GIVEN PASSAGE =
########

The Dallas Black Giants were professional and semi-professional baseball teams based in Dallas, Texas which played in the Negro leagues. They were active on and off from 1908 to 1949. Among the leagues that the Black Giants played for were the Texas Colored League (1916), the Negro Texas League (1920–27, 1930), the Texas-Oklahoma-Louisiana League (1929), the Colored Texas League (1931), and - after two years of inactivity in 1936 & 1937—the Texas-Oklahoma-Louisiana League (1938). They played their home games at the original Gardner Park prior to it burning down, Riverside Park and Steer Stadium (aka Burnett Field). In the 1920s and 1930s, live jazz was featured during the games. Beauty contests became a feature in games during the 1930s. One of the best known players on the Black Giants was shortstop Ernie Banks who would go on to become a star in Major League Baseball for the Chicago Cubs. An infamous player was left-handed pitching star Dave Brown who got into involved in a highway robbery. Reportedly a fugitive, Chicago American Giants' Rube Foster paid $20,000 for Brown's parole and he became a member of Foster's Chicago American Giants.

########

DATASET CONTENT =

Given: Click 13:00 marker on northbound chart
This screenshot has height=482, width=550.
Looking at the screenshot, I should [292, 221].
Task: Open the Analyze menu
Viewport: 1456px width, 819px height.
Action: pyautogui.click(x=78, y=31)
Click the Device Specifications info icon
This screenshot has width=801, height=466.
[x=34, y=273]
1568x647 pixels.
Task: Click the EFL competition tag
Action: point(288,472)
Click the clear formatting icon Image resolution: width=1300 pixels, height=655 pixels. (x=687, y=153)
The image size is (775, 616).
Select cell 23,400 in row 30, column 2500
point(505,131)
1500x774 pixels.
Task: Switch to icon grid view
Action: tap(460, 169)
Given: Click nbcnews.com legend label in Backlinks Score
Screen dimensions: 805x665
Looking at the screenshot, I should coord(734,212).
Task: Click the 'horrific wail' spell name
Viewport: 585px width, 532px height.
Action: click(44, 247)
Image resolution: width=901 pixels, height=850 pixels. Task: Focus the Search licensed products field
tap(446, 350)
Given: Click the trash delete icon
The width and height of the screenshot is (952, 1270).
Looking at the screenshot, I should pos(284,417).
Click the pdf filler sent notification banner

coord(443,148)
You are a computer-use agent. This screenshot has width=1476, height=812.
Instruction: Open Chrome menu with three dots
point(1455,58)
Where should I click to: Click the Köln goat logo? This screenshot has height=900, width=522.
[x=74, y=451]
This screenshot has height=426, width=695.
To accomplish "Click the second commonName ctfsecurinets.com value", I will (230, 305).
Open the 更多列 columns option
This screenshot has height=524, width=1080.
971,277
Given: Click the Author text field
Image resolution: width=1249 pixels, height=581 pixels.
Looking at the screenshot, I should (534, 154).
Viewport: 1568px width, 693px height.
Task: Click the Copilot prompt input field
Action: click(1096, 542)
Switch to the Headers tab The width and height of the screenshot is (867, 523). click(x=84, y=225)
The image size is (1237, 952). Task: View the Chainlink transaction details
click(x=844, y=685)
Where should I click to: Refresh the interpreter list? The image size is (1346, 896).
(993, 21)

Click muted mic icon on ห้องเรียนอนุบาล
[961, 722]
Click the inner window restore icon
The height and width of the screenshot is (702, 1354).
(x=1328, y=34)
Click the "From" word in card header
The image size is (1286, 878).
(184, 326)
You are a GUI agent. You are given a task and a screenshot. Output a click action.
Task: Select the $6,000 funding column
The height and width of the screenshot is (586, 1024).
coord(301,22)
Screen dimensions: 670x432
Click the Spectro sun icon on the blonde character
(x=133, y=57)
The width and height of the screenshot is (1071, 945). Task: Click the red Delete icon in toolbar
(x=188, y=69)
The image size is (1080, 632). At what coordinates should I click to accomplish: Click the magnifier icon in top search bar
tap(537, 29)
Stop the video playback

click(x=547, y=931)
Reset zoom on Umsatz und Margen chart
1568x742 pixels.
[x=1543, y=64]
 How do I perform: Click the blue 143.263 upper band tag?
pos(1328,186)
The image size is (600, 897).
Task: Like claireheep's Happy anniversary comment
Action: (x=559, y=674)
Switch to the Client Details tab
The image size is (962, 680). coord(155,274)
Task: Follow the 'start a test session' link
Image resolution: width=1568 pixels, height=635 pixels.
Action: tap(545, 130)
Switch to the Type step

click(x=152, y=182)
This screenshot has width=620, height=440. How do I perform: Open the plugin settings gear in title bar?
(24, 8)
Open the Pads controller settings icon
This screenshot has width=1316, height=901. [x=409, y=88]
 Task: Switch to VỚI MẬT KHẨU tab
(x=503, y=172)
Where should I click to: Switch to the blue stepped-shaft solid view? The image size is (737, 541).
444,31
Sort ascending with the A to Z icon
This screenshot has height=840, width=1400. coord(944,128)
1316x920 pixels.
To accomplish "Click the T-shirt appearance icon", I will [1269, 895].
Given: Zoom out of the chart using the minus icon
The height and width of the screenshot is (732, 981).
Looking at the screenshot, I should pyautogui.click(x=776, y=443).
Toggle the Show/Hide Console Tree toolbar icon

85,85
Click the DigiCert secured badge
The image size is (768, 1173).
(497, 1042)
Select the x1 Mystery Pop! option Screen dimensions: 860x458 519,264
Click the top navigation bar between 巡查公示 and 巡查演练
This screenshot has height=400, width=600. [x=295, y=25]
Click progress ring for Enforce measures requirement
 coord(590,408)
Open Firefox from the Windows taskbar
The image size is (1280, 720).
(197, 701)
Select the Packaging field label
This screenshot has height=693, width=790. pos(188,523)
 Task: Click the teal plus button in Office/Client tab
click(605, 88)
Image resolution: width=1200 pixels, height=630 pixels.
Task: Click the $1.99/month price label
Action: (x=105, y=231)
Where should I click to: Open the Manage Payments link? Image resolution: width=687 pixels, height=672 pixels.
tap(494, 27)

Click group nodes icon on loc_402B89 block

########

WHAT YOU HAVE TO DO =
Extend the passage about the Dallas Black Giants, picking up right after its last sentence.

YOUR RESPONSE =
In 1908, the Black Giants lost the state championship losing deciding game five to the San Antonio Black Bronchos. The 1922 team advanced to the Colored Dixie Series heralded on billboards around the city as "a little World Series." The Memphis Red Sox took the series six games to three. The largest turnout for a game was between the Kansas City Monarchs and the Black Giants on April 21, 1935, when the Monarchs swept a double-header from Dallas.

The semi-pro Dallas Green Monarchs was the city's next pro baseball team playing from 1940 to 1947 and 1953. But the Dallas Black Giants returned to field a 1949 team that was considered semi-pro and included Bill Blair (CF/pitcher-manager); Woody Culton, first base; Ernie Banks, second base; Carl Williams, shortstop; Frank Adams, third base; Raymond Lott, LF; Didim Wright, RF; starting pitchers: Eddie "Shine" Douglas, Leonard Johnson; and extras E.Z. Parker and Curtis Searcy. That team would play at Burnett Field as would two visiting teams who would play in official American Negro Professional League games. The team went out of existence at year's end.